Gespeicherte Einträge
============================================================
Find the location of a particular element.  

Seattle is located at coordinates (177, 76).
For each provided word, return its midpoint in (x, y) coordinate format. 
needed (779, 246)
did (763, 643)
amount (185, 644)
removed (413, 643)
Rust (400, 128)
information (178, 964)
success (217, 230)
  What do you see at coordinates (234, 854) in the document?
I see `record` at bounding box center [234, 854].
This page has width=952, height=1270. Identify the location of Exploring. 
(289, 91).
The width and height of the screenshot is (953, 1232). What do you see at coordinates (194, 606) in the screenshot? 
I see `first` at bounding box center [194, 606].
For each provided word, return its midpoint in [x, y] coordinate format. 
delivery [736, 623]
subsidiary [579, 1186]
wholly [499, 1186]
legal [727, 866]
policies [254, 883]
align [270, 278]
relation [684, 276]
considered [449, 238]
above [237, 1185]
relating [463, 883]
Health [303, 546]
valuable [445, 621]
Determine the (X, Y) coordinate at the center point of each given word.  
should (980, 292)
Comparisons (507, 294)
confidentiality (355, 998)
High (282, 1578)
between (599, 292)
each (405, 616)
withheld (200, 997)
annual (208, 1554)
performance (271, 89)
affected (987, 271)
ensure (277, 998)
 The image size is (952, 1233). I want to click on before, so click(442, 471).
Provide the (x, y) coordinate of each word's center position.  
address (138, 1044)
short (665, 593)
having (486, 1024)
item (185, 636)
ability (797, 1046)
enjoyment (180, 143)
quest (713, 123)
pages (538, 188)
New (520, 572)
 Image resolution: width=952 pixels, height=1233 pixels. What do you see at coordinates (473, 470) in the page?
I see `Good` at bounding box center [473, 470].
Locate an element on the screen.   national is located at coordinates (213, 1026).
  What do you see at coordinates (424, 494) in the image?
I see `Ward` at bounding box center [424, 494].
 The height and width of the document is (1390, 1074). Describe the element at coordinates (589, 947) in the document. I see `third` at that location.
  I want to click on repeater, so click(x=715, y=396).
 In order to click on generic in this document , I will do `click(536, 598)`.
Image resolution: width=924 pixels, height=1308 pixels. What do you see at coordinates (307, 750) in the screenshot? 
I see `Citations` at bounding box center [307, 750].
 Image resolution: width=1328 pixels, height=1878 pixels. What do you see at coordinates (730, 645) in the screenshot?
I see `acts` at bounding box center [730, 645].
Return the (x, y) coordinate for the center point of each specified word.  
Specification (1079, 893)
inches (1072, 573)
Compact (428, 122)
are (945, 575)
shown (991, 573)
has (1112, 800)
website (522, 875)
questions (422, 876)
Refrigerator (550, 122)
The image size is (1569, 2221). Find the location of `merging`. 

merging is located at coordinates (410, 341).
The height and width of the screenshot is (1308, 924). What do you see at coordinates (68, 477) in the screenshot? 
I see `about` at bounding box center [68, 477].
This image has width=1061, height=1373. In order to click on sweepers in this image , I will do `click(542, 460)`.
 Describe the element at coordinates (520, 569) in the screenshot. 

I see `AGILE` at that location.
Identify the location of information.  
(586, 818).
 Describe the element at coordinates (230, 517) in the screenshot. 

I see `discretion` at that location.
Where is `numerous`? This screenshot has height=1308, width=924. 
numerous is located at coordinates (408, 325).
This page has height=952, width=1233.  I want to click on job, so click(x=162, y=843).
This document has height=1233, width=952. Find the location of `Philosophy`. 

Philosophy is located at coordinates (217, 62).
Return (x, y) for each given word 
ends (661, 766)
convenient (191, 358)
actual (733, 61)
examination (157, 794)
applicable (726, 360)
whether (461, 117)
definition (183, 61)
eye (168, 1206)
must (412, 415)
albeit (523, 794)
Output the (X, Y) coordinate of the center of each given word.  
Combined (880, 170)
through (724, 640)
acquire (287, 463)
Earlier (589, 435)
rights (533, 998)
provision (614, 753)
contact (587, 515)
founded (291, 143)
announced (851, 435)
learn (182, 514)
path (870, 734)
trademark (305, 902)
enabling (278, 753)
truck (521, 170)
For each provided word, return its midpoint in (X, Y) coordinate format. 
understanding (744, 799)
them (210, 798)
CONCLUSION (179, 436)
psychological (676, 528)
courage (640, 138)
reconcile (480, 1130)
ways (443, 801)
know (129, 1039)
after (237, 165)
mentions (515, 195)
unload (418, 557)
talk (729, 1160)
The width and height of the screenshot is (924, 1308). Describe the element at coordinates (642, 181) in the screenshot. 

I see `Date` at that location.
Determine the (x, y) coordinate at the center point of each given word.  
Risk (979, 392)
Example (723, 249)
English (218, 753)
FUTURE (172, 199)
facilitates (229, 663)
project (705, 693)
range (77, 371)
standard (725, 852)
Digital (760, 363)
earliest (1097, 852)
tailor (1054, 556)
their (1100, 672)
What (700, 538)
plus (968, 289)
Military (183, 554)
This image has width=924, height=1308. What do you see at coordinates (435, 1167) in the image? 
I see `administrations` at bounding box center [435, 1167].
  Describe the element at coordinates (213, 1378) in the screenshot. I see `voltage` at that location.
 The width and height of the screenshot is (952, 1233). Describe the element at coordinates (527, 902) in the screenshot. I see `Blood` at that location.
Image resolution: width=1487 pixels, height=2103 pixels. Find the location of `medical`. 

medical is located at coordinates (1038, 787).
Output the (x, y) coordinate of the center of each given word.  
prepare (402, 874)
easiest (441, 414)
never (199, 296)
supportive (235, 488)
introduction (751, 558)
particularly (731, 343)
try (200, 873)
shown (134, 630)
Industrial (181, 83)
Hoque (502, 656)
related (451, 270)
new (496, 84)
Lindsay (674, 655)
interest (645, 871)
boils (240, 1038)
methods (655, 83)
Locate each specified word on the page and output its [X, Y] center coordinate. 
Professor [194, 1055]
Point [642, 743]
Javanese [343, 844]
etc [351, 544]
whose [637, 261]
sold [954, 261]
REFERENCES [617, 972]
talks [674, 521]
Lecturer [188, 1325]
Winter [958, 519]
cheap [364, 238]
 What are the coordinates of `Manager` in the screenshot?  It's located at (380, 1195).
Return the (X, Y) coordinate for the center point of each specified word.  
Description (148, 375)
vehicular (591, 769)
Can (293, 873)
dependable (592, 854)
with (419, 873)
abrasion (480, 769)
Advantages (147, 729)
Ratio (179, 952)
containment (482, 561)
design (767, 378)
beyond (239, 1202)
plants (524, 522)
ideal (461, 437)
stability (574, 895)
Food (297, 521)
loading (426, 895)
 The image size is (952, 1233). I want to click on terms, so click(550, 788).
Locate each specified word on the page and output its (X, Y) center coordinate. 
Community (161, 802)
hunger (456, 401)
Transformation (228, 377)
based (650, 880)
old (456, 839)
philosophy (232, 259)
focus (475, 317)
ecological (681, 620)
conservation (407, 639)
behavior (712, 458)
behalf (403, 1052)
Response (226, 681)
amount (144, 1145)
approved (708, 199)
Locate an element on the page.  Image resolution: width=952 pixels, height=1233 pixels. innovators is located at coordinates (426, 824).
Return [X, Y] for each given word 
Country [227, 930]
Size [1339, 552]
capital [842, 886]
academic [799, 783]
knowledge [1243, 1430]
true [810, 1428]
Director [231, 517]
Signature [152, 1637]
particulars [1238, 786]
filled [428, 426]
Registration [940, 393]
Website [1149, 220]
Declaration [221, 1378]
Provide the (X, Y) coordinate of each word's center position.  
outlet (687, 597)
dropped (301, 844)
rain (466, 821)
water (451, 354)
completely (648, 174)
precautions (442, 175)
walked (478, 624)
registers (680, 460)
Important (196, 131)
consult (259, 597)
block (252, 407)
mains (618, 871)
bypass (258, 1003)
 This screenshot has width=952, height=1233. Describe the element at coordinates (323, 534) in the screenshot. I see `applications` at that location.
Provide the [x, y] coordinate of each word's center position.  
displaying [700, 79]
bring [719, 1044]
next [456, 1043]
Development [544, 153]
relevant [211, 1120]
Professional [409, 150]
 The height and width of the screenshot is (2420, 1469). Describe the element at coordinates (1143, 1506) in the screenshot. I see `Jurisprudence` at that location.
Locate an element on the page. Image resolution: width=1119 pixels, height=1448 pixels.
============================================================
### Aufgabe
Schreibe den Abschnitt von der Zeile mit „Professional [409, 150]“ bis zum Ende der Einträge noch einmal ab und ersetze darin „page“ durch „screen“. Alles Übrige bleibt unverändert.

### Lösung
Professional [409, 150]
 The height and width of the screenshot is (2420, 1469). Describe the element at coordinates (1143, 1506) in the screenshot. I see `Jurisprudence` at that location.
Locate an element on the screen. Image resolution: width=1119 pixels, height=1448 pixels.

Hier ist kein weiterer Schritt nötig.